Старшим офицером, дежурившим внутри самого пограничного комплекса Борнхольмер, в ту ночь был Харальд Егер. Егер, родившийся в 1943 году, был преданным слугой режима с большим стажем: к 1989 году этот ветеран мог похвастаться двадцатью пятью годами службы в Борнхольмере. В восемнадцать он начал работать полицейским на границе, пойдя по стопам своего отца, причем записался он вовремя, успев поучаствовать в строительстве Берлинской стены. И отец, и сын считали, что главная цель государства – не допустить еще одного конфликта после двух кровопролитных войн, уже случившихся в двадцатом веке. По этой же причине молодой Егер не сомневался, что решение возвести Берлинскую стену было трагическим, но необходимым. С его точки зрения, это было гораздо лучше единственной альтернативы – войны между странами Варшавского договора и НАТО.

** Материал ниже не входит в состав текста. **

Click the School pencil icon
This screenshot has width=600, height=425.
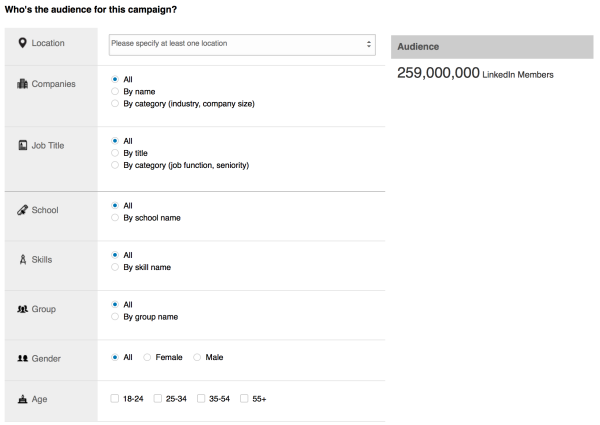coord(23,210)
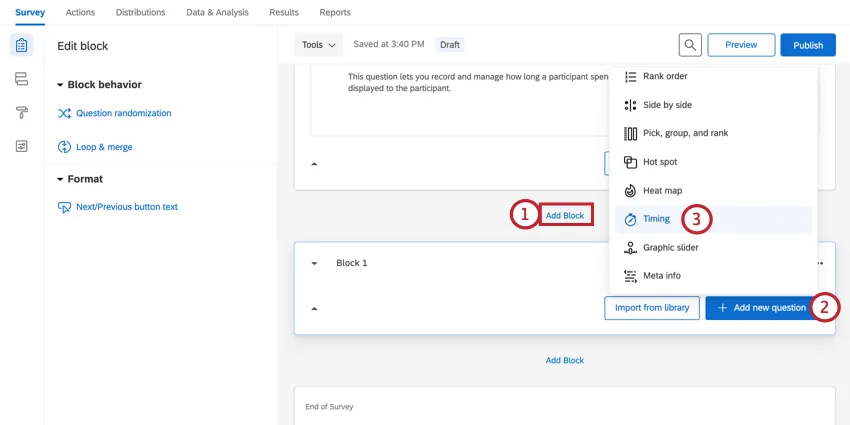
Task: Click the Add Block link below Block 1
Action: coord(565,360)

Сделанная Штази фотография Харальда Егера – старшего офицера, дежурившего на Борнхольмер-штрассе ночью 9 ноября 1989 года. Эта фотография не датирована, но, судя по возрасту Егера, примерно так он и выглядел в 1989 году (MfS, из досье BStU HA KuSCH AKG KA HM Jäger, Harald).

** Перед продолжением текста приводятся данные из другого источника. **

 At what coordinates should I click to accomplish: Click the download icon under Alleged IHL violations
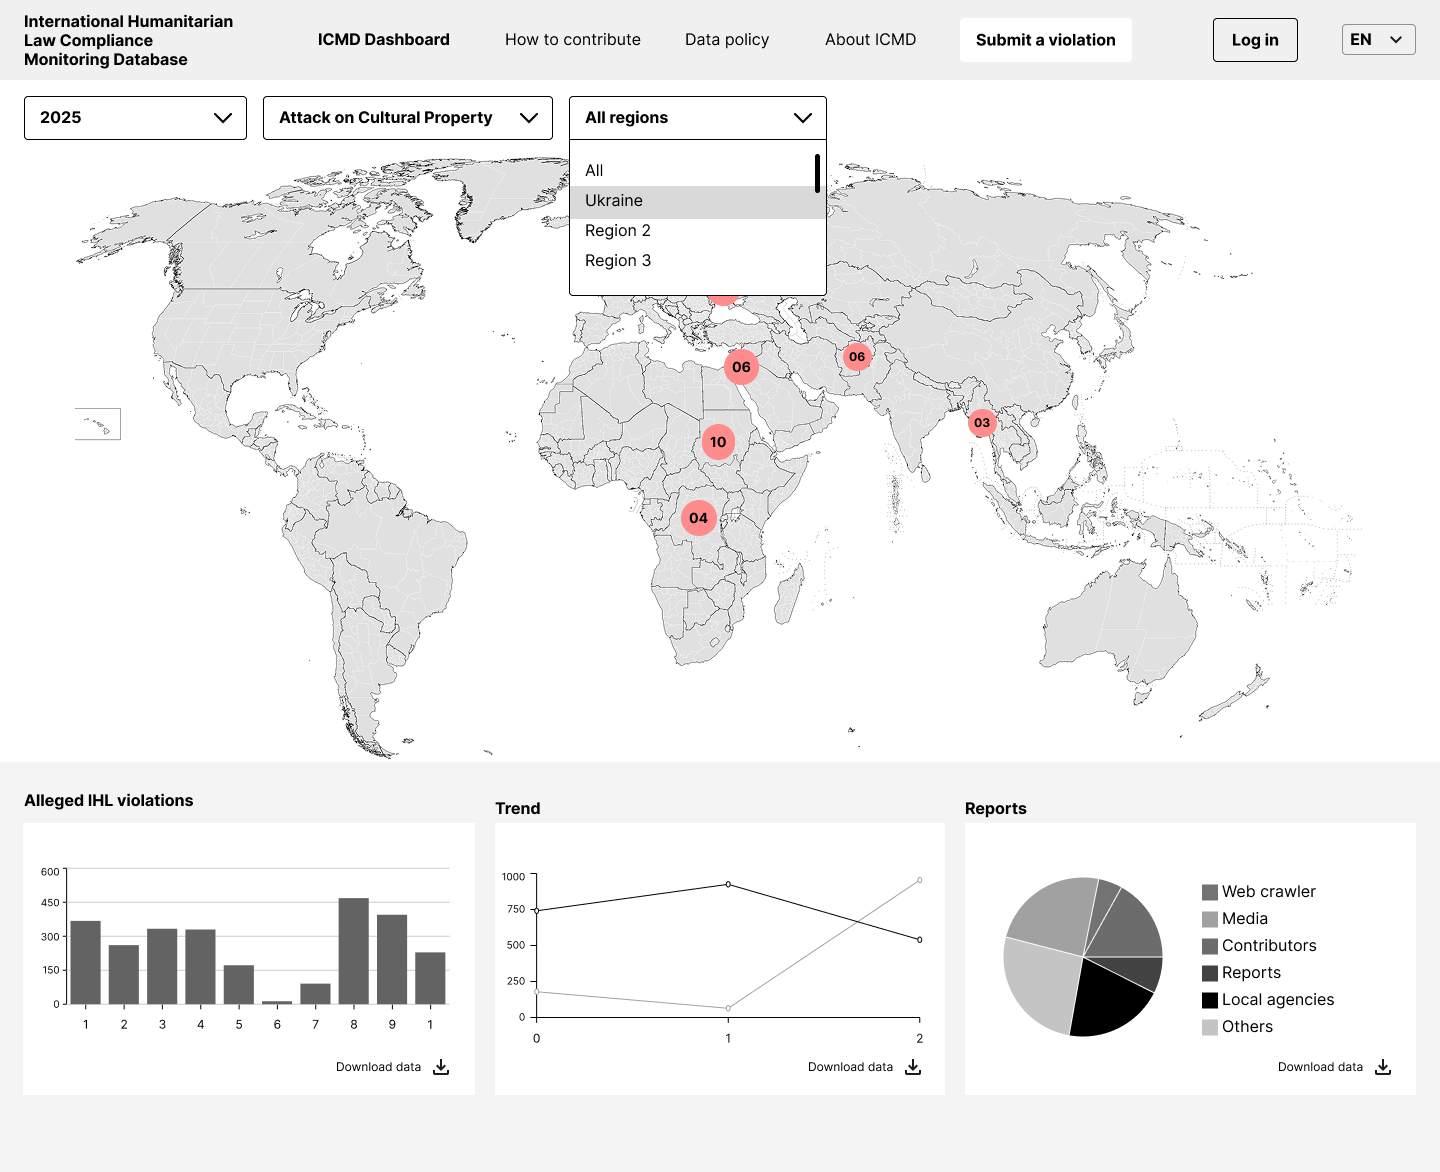coord(440,1067)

В 1964 году, за три года до возведения Стены, Егер устроился в отдел паспортного контроля на Борнхольмер-штрассе. За последующие двадцать пять лет он дослужился до замначальника отдела и подполковника. Несмотря на звучащее по-военному звание и факт работы на границе, в основном он работал с бумагами. Обычный для Егера день состоял из проверки документов тех, кто выезжал за границу через КПП. Он и его коллеги клали документы на специальный стол, под которым находилась камера, и фотографировали их. Оперативники, сидевшие в служебном помещении, моментально получали фотографии и сверялись с огромной картотекой, чтобы выяснить, следует ли их коллегам принять какие-либо меры. К 1989 году картотека на Борнхольмер-штрассе содержала около шести тысяч фамилий, по двадцать на карточке. В основном это были фамилии жителей Западного Берлина и ФРГ (многие из которых прежде жили в Восточном Берлине и ГДР), а также некоторых других иностранцев, регулярно пересекавших границу. Номера на карточках соответствовали тем мерам, которые Штази применяло в отношении того или иного лица. Если это было число от 800 до 899, то тайная полиция вела слежку за человеком во время его визита на Восток. Число от 200 до 299 обычно означало «не пускать в ГДР». Оперативники подавали тот или иной световой сигнал в зависимости от карточки: зеленая лампочка не требовала оперативных мер, и человеку разрешалось пройти; красная лампочка означала, что необходимы особые меры. В дополнение к этому Егер, его коллеги и сотрудники таможни могли начать расспрашивать человека о цели поездки или проверить транспортное средство и багаж. Егер носил пистолет, но ни разу не убил человека, который пытался бы незаконно пересечь границу. В сущности, он был регистратором, помощником старших по званию, распоряжавшихся картотекой.